Equivalent d’un film de Ken Loach croisé avec le talent de metteur en scène d’un Don Siegel, le film de Brocka concentre, selon le critique Serge Daney, deux films en un car Brocka est « l’un des rares cinéastes capables de retracer une prise de conscience et de filmer une prise d’otages avec la frénésie des meilleurs séries B américaines et une façon unique d’analyser la violence in vivo ». Grâce à son « intelligence rare du montage » et malgré le peu de moyens alloué au film tourné dans une semi-clandestinité et victime de nombreux déboires – coupures de courant pendant le tournage, interventions de la police lors des grèves qui paralysent le pays et qu’on voit à l’écran, etc.- , Bayan Ko réussit à garder le spectateur en haleine jusqu’au bout grâce à son sens du suspens et à l’engagement total de son metteur en scène. Il faut dire qu’il fut également assisté au tournage et à l’écriture par Pierre Rissient, grand défricheur du cinéma asiatique qui permit à Brocka d’obtenir la reconnaissance internationale en amenant notamment Insiang au festival de Cannes en 1975, ce qui constituait alors une première pour un film philippin.

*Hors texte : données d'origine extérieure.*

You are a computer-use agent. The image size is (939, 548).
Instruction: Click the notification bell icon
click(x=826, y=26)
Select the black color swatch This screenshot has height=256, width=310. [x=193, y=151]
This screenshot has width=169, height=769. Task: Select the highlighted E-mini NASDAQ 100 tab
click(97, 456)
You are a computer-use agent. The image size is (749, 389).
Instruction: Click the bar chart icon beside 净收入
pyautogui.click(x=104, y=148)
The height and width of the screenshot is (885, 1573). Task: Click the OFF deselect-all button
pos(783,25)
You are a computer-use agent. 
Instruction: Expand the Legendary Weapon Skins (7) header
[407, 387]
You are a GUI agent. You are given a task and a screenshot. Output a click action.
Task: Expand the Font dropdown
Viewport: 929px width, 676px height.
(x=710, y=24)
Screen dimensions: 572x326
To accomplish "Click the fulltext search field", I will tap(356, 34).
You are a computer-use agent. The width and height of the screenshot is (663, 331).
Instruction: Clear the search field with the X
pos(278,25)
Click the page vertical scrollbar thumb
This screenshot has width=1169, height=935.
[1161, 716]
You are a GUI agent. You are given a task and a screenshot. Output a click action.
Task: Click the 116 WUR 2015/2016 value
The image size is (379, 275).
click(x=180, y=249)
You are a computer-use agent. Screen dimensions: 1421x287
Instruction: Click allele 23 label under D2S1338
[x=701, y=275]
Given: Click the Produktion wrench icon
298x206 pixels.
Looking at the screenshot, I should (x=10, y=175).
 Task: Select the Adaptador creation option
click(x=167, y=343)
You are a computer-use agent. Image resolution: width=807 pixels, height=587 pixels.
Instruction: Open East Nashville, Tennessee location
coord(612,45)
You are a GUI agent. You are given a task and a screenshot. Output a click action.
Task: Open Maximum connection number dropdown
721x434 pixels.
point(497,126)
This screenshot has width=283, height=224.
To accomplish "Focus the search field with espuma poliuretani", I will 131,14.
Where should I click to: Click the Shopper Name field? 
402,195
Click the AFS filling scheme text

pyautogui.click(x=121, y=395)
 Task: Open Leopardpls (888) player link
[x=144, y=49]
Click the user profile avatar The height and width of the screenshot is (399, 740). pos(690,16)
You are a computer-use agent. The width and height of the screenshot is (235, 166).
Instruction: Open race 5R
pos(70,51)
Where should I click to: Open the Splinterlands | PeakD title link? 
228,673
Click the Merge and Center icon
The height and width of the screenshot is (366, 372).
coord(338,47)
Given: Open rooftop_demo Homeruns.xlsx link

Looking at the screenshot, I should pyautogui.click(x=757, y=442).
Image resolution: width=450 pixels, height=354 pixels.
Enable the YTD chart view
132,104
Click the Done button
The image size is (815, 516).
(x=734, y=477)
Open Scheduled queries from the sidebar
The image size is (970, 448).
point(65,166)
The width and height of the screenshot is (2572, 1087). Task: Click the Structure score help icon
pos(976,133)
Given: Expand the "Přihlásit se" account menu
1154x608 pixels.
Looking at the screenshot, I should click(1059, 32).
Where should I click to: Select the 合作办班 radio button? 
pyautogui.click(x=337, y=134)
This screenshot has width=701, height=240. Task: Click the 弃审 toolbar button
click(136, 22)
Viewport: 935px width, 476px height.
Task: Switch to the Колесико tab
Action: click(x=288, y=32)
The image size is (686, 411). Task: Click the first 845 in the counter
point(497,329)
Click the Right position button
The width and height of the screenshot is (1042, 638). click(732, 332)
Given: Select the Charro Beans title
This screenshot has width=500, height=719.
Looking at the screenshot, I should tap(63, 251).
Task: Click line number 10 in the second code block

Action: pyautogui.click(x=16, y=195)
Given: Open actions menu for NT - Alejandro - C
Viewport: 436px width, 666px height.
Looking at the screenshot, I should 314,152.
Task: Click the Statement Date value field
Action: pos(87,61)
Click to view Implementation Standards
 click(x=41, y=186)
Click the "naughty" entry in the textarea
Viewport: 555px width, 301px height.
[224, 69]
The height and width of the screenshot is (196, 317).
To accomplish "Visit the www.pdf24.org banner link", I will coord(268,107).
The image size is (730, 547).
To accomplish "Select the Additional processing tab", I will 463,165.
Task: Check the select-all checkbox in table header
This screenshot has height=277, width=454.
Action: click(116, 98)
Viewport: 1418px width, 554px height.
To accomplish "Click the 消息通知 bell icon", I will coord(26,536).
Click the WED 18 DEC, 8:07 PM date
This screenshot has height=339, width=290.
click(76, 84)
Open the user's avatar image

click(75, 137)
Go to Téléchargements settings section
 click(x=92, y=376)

En résumé, il s’agit  selon Daney dans Libération d’une « fulgurante série B comme les américains eux-mêmes ne savent plus les faire, avec les mêmes qualités d’économie (d’effets et de moyens), de rapidité elliptique et de fond de révolte. » Sélectionné au festival de Cannes en 1984 – alors que le montage final ne fut terminé qu’à la veille de la projection – puis de nouveau à Cannes Classic en 2020, le film sera également nommé Meilleur Film de l’année 1984 par le British Film Institute.

 

LINO BROCKA

Né le 3 avril 1939 à San José, petite bourgade au nord de Manille, Lino Ortiz Brocka ne se destine pas au cinéma, bien qu’il soit un fervent de films noirs américains et de ceux de son compatriote Gerardo de León (1913-1981). Un moment, il connaît à l’université une crise de mysticisme, qui le transforme en missionnaire mormon, soignant les malades d’une léproserie. Cependant, la scène l’attire et il devient, très jeune, directeur du Théâtre pédagogique philippin, pour lequel il monte des pièces de Sartre, de Tennessee Williams et d’Arthur Miller.

Ses premiers films sont des commandes à caractère strictement commercial, dont il déclare lui-même qu’il n’y a rien à retenir (Stardom, en 1971, lui vaut pourtant une flatteuse réputation). En 1974, il fonde avec quelques amis une maison de production indépendante, Cine Manila, dont l’objectif est la réalisation de films ambitieux, d’inspiration réaliste. Son premier essai dans ce domaine est un coup de maître : il s’agit de Maynila sa mga kuko ng liwanag (littérallement « Manille dans les griffes du néon », 1975), projeté en France en 1982 sous le titre Manille. Le protagoniste de cet âpre mélodrame est un jeune paysan brutalement affronté aux mirages, aux désillusions professionnelles et à la promiscuité de la « grande ville ». Le film est surtout l’histoire d’une révolte, d’une douloureuse prise de conscience des inégalités sociales, qui n’est pas sans rappeler Les Raisins de la colère.

Les autres films de Lino Brocka sont de la même veine : Insiang (1976), premier film philippin sélectionné à Cannes, tourné en deux semaine en décors réels, retrace le poignant itinéraire d’une jeune fille de dix-sept ans dans les bidonvilles de Manille ; Jaguar (1979) décrit les sanglants combats de rues que se livrent des bandes rivales de petits délinquants ; Bona (1980) est un voyage au bout de l’humiliation, accompli par une femme soumise à une totale dépendance sociale et psychologique ; Bayan Ko (1984) relate la crise morale que traverse un ouvrier imprimeur pris dans l’engrenage d’une grève.

En parallèle, Brocka tourne de nombreux films destinés à un public populaire. Cette alternance, délibérée, s’explique par sa volonté de « développer un grand public philippin » et « d’élever le niveau du cinéma local en introduisant des changements progressifs ». Ses prises de position contre la loi martiale instaurée par le président Marcos en font une personnalité médiatique, en même temps qu’une des voix artistiques les plus entendues du pays dans et en dehors de ses frontières. Aussi talentueux, célèbre et charismatique qu’un Fassbinder en Allemagne ou qu’un Pasolini en Italie, sa carrière est malheureusement interrompue à l’âge de 52 ans lorsqu’il décède ans dans un accident de voitures.